The painful sores can also result from eating hot, rough or sharp foods, or using ill-fitting dentures, said Dr Aryana Rai Sia Su Ann, a dental surgeon with Raffles Dental. Virus-led diseases such as hand, foot and mouth disease, and chicken pox can be likely causes of mouth ulcers, too.
WHAT IF THE ULCERS KEEP RECURRING?
Twenty per cent of the population is believed to suffer from recurring mouth ulcers. If you’re one of them, you may have recurrent aphthous stomatitis (RAS), which causes your body to repeatedly form benign and non-contagious mouth ulcers.
You typically can tell when an ulcer is emerging from a tingling or burning sensation a day or two before it appears, according to Mayo Clinic’s website. The good news is, the severity and frequency of RAS tend to decrease with age.
____
EXERCISE SET -
a: Answer each question from the mouth ulcer extract.
(i) With which practice does Dr Aryana Rai Sia Su Ann work as a dental surgeon?
(ii) What share of the population is believed to suffer from recurring mouth ulcers?
(iii) According to the extract, what happens to the severity and frequency of RAS with age?
b: List every cause of mouth ulcers named in the paragraph of the mouth ulcer extract that begins "The painful sores can also result".
The items that come after this play no part in the work on the mouth ulcer extract.

(Collected data entries)
____
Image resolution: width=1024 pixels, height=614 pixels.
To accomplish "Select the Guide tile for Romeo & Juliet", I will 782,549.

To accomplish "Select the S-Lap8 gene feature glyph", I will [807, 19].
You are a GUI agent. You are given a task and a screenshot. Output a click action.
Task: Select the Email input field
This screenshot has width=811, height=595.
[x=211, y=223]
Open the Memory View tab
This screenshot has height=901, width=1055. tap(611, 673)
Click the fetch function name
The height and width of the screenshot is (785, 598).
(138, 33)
____
RESULTS IN ORDER -
a:
(i) Raffles Dental
(ii) Twenty per cent
(iii) They tend to decrease.

b:
- Eating hot foods
- Eating rough foods
- Eating sharp foods
- Using ill-fitting dentures
- Hand, foot and mouth disease
- Chicken pox